▶ Selected excerpt
++++

Publication information
- Publisher: Atlas Comics Marvel Comics
- Schedule: Bimonthly
- Format: Ongoing series
- Genre: Western
- Publication date: (Atlas) Mar. 1955 – Sept. 1957 (Marvel) Aug. 1960 – May 1979
- No. of issues: 151
- Main character: Rawhide Kid

Creative team
- Written by: Stan Lee, Larry Lieber, Ron Zimmerman
- Artist(s): Bob Brown, Jack Davis
- Penciller(s): Jack Kirby, Larry Lieber
- Inker(s): Dick Ayers, John Tartaglione

Collected editions
- Marvel Masterworks: Rawhide Kid vol. 1: ISBN 0-7851-2117-X
- Marvel Masterworks: Rawhide Kid vol. 2: ISBN 0-7851-2684-8

= Rawhide Kid (comic book) =

Western comic book title

Rawhide Kid is a comic book series featuring the character Rawhide Kid originally published by Atlas Comics, and later by Marvel Comics. It ran from 1955 to 1979, with a hiatus during the late 1950s.

++++

▶ Task set
[1] Answer these questions from the Rawhide Kid comic book text.
(a) How many issues did the series run?
(b) Who are the inkers listed?
(c) When did the series have a hiatus?
[2] Carry on the Rawhide Kid comic book text, starting after its final sentence.
The data that comes next has no connection to the Rawhide Kid comic book text.

▶ Provided material
++++

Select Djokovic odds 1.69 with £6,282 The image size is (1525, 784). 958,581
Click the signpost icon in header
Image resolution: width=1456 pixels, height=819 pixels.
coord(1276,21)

++++

▶ Responses by task
[1]
(a) 151
(b) Dick Ayers and John Tartaglione
(c) During the late 1950s

[2]
==Publication history==
The Rawhide Kid debuted in a 16-issue series (March 1955-Sept. 1957) from Marvel Comics's 1950s predecessor, Atlas Comics. Most of the covers from the series were produced by Joe Maneely or John Severin, though a handful were done by Russ Heath or Fred Kida. Interior art for the first five issues was by Bob Brown, with Dick Ayers at the reins thereafter.

After a hiatus, the Rawhide Kid was revamped for what was now Marvel Comics by writer Stan Lee, penciler Jack Kirby and inker Ayers. Continuing the Atlas numbering with issue #17 (Aug. 1960), the title now featured a diminutive yet confident, soft-spoken fast gun constantly underestimated by bullying toughs, varmints, owlhoots, polecats, and crooked saloon owners.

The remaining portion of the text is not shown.